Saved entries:
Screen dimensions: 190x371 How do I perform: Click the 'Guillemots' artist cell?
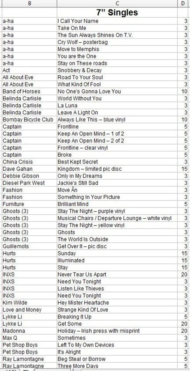29,246
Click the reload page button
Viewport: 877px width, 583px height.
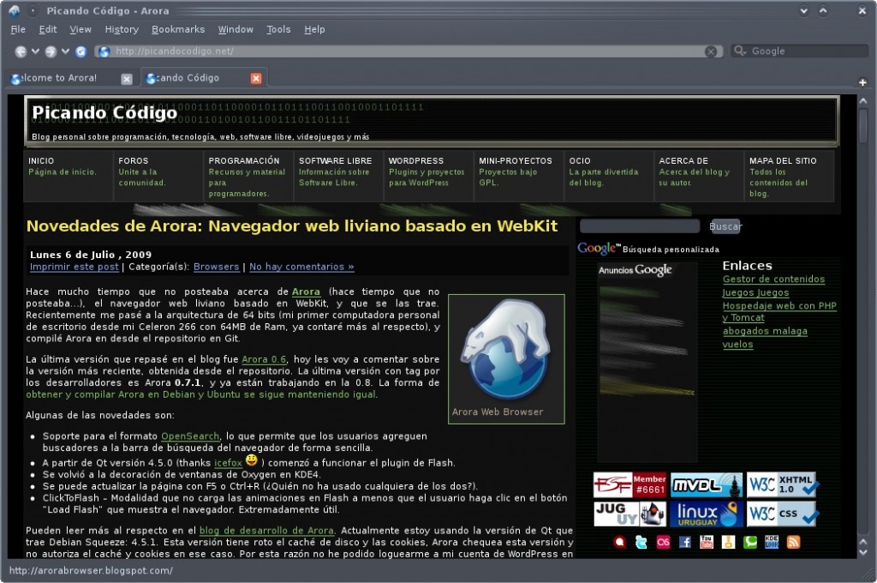80,51
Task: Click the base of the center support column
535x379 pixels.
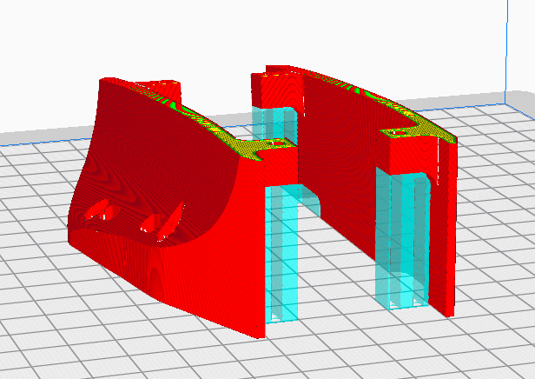Action: pyautogui.click(x=281, y=313)
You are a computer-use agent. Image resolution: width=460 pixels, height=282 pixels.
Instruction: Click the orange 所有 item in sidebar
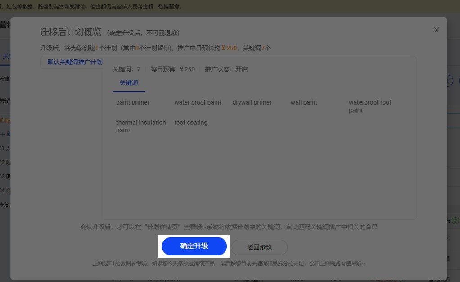coord(5,120)
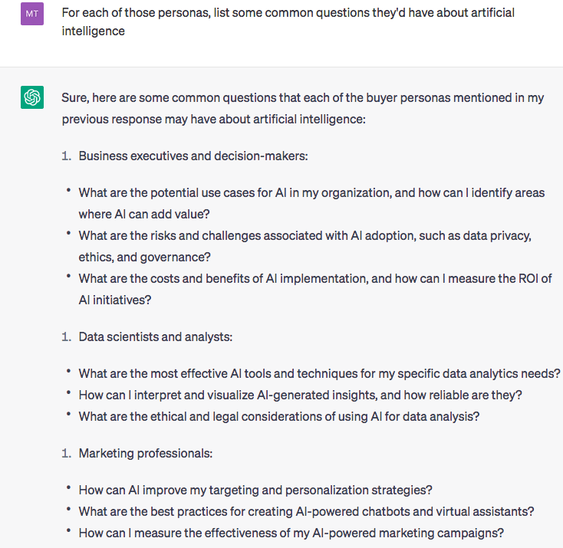Select the 'Data scientists and analysts' heading
The height and width of the screenshot is (548, 563).
pyautogui.click(x=156, y=337)
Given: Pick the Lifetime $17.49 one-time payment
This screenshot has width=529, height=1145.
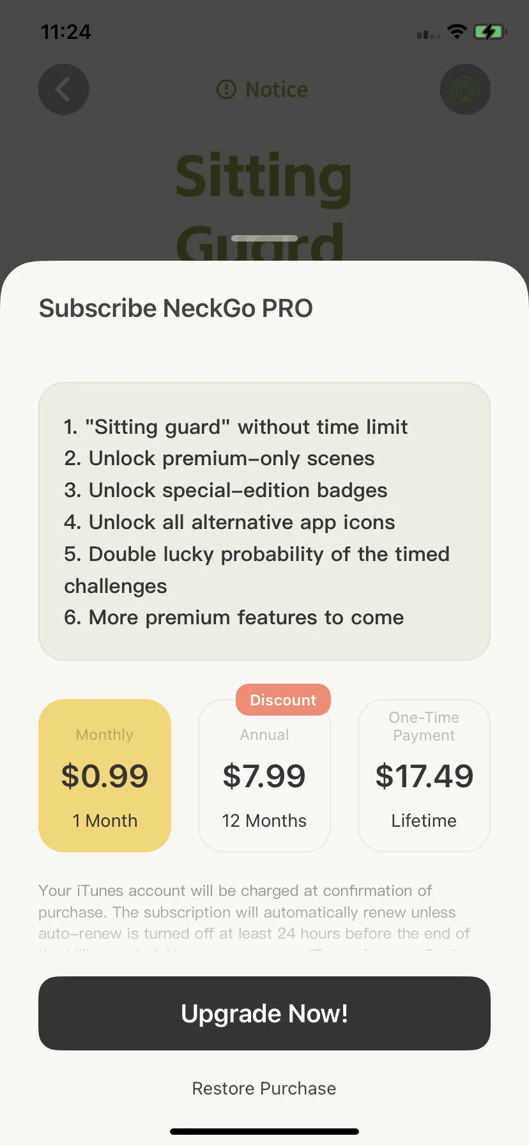Looking at the screenshot, I should [424, 776].
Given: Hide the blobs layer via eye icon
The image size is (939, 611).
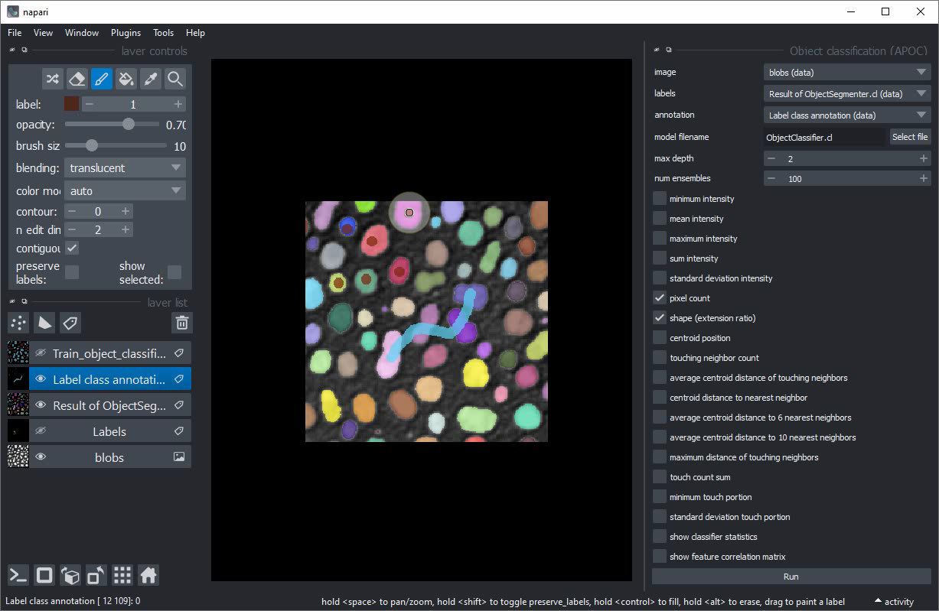Looking at the screenshot, I should (x=41, y=457).
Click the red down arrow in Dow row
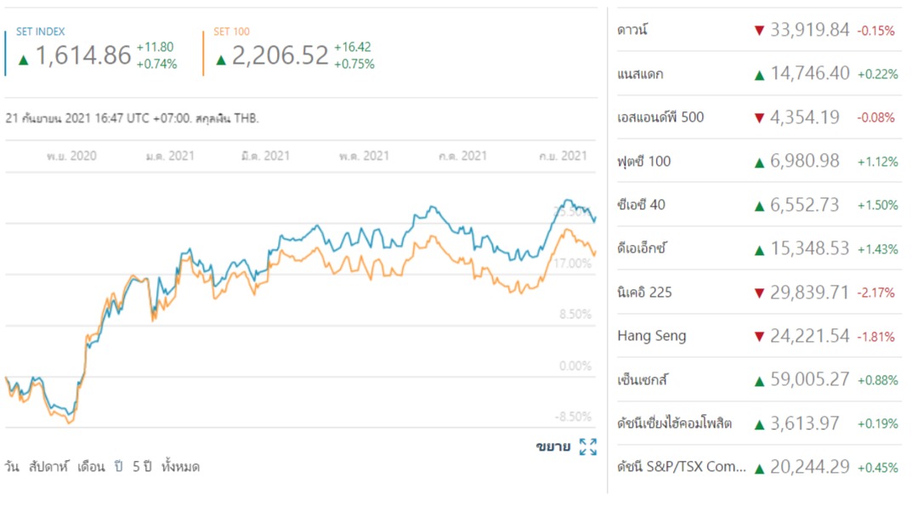 coord(758,31)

▶ _Task statement_: Could you reproduce every entry exactly, leaving out the pictures?

▶ _Output of the exercise_:
Screen dimensions: 190x371 How do I perform: Click the 'Guillemots' artist cell?
29,246
Click the reload page button
Viewport: 877px width, 583px height.
80,51
Task: Click the base of the center support column
535x379 pixels.
Action: pyautogui.click(x=281, y=313)
You are a computer-use agent. Image resolution: width=460 pixels, height=282 pixels.
Instruction: Click the orange 所有 item in sidebar
coord(5,120)
Select the 'Data scientists and analysts' heading
The height and width of the screenshot is (548, 563).
pyautogui.click(x=156, y=337)
Given: Pick the Lifetime $17.49 one-time payment
This screenshot has width=529, height=1145.
Looking at the screenshot, I should [424, 776].
Given: Hide the blobs layer via eye icon
The image size is (939, 611).
Looking at the screenshot, I should (x=41, y=457).
Click the red down arrow in Dow row
 coord(758,31)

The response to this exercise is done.